Microscopic model for Feshbach interacting fermions in an optical lattice with arbitrary scattering length and resonance width

TL;DR

This paper develops a numerical model for two interacting fermions in an optical lattice near a Feshbach resonance, revealing unique bound state dispersions and proposing an effective low-energy two-channel model applicable to various resonance widths.

Contribution

It introduces a comprehensive numerical approach to describe two-fermion interactions in optical lattices with arbitrary Feshbach resonance parameters, extending to multichannel and higher angular momentum cases.

Findings

Bound state dispersions differ from single-particle bands.

Effective two-channel model accurately describes low-energy physics.

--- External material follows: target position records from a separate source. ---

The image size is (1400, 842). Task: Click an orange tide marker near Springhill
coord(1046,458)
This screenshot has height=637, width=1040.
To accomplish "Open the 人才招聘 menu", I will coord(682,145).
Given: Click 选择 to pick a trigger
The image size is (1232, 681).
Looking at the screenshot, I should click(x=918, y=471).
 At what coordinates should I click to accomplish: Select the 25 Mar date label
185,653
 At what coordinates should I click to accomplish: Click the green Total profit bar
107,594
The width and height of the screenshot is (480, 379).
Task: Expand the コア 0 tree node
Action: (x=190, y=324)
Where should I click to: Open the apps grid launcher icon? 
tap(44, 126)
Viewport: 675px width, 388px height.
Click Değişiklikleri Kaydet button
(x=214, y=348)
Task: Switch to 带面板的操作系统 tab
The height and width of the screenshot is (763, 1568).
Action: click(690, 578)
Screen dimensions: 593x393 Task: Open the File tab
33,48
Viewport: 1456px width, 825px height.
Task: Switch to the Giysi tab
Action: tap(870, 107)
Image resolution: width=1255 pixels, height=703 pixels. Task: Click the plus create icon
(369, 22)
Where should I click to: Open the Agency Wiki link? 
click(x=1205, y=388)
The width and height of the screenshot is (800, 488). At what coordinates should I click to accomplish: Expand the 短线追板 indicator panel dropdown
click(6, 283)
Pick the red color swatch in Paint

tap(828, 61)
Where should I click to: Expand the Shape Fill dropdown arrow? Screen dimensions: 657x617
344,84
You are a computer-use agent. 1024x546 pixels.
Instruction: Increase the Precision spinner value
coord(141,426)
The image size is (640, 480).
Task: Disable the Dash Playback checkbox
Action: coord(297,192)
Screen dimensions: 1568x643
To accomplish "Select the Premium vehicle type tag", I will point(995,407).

Strong interactions and lattice effects alter pair hopping and induce multiple bound states.

Abstract

We numerically study the problem of two fermions in a three dimensional optical lattice interacting via a zero-range Feshbach resonance, and display the dispersions of the bound states as a two-particle band structure with unique features compared to typical single-particle band structures. We show that the exact two-particle solutions of a projected Hamiltonian may be used to define an effective two-channel, few-band model for the low energy, low density physics of many fermions at arbitrary s-wave scattering length. Our method applies to resonances of any width, and can be adapted to multichannel situations or higher-$\ell$ pairing. In strong contrast to usual Hubbard physics, we find that pair hopping is significantly altered by strong interactions and the presence of the lattice, and the lattice induces multiple molecular bound states.